You may recall a few weeks ago, Steelers linebacker James Harrison created a small social-media firestorm when he posted that he wouldn’t let his sons accept trophies for merely participating in sports. In fact, when he found out that they had participation awards, he had them sent back.
The intimidating linebacker posted a photo of two participation trophies on Instagram with the hashtag #harrisonfamilyvalues and had this to say:
“I came home to find out that my boys received two trophies for nothing, participation trophies! While I am very proud of my boys for everything they do and will encourage them till the day I die, these trophies will be given back until they EARN a real trophy. I’m sorry I’m not sorry for believing that everything in life should be earned and I’m not about to raise two boys to be men by making them believe that they are entitled to something just because they tried their best…cause sometimes your best is not enough, and that should drive you to want to do better…not cry and whine until somebody gives you something to shut u up and keep you happy.”
When I checked, the post had 19,300 likes. Bravo!
I don’t know if Harrison’s boys will grow up to be athletes or go into business, but I know that if they decide to go into business for themselves, the lesson their father taught them about earning real trophies will serve them well. You see, the business world has something that’s nearly the equivalent of a children’s sports-participation trophy – it’s called a bankruptcy judgment.
It concerns me that our country’s small business startup rate has been going down, and I wonder if it’s because too many younger Americans grew up being awarded for merely participating and they realize that launching a successful business requires a much deeper level of commitment.
This might be reflected in the fact that as of 2013, immigrants started 430 businesses per 100,000 people while native-born Americans started only 250. And although immigrants are only one-fifth of the labor force, they account for a quarter of the new U.S. entrepreneurs. I suspect that these hard-working immigrant entrepreneurs were raised in cultures where they don’t hand out participation trophies.
In any case, learning the lesson that Harrison is teaching his children and adopting the attitude toward business formation that our immigrant population is modeling would serve us all well and do more to secure the future of our country than anything our politicians can do from Washington.
The basics are simple. For startup and small business success you need to be competitive and put in an effort that goes far beyond what you think you are capable of.
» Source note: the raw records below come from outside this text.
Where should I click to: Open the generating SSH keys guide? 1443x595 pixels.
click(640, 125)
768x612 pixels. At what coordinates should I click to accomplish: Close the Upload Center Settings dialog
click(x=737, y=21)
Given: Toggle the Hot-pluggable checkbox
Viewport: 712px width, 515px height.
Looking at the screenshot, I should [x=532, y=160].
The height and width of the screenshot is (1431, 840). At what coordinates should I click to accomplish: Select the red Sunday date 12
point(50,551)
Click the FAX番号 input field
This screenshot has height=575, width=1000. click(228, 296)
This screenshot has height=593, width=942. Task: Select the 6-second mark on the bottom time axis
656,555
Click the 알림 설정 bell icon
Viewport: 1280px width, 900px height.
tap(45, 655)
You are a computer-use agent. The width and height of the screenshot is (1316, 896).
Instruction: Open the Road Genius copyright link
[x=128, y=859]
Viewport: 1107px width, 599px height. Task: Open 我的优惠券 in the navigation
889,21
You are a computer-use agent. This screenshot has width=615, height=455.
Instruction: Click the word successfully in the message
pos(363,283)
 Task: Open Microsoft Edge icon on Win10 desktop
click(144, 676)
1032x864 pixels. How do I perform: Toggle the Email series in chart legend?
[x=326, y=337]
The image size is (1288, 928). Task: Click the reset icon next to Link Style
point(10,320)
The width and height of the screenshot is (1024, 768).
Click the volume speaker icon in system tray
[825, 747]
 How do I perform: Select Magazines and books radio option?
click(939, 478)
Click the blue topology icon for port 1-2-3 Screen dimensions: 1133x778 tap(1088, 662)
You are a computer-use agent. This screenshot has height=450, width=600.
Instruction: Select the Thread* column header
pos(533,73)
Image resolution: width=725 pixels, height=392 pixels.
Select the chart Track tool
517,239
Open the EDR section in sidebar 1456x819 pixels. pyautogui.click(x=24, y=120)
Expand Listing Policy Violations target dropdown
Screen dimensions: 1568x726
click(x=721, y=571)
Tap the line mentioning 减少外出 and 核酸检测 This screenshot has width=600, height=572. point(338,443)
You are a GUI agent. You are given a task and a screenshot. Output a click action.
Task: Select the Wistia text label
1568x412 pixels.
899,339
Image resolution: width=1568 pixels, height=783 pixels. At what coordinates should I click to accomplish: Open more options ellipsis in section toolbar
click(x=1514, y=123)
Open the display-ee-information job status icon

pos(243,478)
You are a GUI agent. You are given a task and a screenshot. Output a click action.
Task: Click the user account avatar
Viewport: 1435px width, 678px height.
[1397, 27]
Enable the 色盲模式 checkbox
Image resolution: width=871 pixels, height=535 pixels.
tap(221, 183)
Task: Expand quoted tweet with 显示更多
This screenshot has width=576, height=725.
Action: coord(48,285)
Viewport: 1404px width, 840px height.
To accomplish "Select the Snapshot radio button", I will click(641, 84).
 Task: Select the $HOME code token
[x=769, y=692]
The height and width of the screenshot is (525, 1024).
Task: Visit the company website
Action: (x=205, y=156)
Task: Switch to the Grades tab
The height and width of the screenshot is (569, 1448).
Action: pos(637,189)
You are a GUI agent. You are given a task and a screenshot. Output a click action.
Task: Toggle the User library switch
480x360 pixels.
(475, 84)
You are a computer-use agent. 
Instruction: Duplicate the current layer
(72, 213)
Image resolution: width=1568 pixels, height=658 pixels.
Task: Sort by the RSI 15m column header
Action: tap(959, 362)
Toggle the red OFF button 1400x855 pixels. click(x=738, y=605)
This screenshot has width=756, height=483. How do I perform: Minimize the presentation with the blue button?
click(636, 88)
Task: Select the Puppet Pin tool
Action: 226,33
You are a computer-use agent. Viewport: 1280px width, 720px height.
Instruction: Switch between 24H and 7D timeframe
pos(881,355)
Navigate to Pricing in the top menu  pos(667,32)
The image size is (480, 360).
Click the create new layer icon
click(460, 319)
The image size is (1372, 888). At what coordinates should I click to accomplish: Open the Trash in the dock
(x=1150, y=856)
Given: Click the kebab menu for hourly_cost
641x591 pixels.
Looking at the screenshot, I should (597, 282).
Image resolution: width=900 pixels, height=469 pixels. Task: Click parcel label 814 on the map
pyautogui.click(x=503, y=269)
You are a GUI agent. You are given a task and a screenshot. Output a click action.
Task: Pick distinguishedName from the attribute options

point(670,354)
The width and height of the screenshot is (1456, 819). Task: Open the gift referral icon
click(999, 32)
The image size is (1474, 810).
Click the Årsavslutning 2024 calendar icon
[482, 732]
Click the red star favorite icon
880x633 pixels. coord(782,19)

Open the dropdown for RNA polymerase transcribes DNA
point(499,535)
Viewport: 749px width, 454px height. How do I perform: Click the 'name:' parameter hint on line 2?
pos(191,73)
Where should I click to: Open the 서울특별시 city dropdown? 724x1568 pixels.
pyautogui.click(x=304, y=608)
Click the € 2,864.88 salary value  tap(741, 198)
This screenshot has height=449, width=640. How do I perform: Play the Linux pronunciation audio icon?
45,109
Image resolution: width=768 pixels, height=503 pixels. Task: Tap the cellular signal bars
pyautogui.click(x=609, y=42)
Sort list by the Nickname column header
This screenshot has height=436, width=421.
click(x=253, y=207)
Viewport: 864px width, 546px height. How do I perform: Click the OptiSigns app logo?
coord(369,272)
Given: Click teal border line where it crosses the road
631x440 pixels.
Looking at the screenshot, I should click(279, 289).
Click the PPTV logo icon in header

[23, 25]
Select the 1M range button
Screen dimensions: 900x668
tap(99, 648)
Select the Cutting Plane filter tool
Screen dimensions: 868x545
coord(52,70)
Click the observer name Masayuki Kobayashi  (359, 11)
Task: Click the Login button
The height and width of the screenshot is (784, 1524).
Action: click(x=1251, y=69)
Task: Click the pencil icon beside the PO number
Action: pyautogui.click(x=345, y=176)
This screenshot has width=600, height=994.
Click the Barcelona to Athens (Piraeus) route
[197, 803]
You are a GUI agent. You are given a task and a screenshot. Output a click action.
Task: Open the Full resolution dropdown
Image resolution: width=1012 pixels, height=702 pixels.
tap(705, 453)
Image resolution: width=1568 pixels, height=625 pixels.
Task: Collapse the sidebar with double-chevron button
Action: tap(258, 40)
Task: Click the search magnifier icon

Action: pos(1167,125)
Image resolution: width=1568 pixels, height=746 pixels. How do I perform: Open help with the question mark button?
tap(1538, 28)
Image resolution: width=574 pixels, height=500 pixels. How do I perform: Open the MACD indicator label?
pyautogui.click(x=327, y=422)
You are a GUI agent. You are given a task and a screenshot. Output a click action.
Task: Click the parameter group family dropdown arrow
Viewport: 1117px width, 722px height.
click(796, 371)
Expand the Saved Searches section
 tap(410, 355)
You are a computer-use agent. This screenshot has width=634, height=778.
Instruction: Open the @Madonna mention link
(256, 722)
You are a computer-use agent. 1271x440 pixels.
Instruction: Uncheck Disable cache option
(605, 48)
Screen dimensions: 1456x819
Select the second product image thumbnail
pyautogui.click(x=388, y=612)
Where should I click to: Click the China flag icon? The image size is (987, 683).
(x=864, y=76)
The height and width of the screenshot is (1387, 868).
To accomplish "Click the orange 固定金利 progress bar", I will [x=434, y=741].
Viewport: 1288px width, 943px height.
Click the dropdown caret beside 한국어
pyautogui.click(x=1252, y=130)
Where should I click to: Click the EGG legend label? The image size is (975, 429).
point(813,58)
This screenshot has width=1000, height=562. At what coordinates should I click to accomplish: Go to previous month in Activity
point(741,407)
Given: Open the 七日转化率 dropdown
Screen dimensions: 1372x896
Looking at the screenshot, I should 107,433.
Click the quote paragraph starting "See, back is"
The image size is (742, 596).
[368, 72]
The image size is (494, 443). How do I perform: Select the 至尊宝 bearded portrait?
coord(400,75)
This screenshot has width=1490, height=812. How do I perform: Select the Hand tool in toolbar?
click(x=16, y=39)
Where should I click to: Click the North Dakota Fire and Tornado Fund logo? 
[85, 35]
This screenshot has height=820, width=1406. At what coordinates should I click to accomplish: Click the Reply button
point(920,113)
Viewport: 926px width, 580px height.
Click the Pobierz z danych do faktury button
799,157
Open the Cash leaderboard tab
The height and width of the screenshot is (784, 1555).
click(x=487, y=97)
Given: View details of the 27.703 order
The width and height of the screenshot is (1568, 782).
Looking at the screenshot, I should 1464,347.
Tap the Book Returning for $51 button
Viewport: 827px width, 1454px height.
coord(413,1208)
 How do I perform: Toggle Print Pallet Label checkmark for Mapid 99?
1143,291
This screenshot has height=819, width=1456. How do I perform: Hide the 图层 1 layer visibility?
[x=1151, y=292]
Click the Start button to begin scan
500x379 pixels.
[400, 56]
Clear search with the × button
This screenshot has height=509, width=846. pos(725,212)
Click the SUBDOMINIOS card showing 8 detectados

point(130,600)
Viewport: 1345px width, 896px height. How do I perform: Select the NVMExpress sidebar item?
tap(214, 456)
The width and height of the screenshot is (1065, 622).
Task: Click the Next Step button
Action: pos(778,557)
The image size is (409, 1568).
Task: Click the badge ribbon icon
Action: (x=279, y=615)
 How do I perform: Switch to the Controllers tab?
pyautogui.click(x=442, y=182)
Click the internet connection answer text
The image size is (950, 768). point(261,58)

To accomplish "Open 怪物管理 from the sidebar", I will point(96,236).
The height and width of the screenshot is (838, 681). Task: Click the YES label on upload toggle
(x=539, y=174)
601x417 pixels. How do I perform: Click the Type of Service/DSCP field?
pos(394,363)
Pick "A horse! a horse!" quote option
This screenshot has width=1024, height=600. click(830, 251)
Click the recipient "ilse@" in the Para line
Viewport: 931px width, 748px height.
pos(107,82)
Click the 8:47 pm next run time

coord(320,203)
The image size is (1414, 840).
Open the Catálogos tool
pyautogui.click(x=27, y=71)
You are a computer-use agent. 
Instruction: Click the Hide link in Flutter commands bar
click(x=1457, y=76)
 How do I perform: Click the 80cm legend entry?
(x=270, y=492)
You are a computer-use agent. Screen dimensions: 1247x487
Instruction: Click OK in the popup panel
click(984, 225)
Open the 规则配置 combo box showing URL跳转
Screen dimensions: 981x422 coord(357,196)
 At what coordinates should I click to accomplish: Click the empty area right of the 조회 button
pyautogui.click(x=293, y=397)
Harrison, a five-time all-pro linebacker, said that sometimes our best isn’t good enough to win and when that’s the case we aren’t entitled to some kind of award.
And, in that same spirit, we need to know that we can soar beyond what we consider our best. Sometimes it takes being knocked down – or facing the threat of failure – but there is always room for “extra effort,” for establishing a new “personal best” and then setting out and beating it tomorrow.
In every endeavor, refuse to settle for a participation trophy. In fact, see it as an insult to your potential.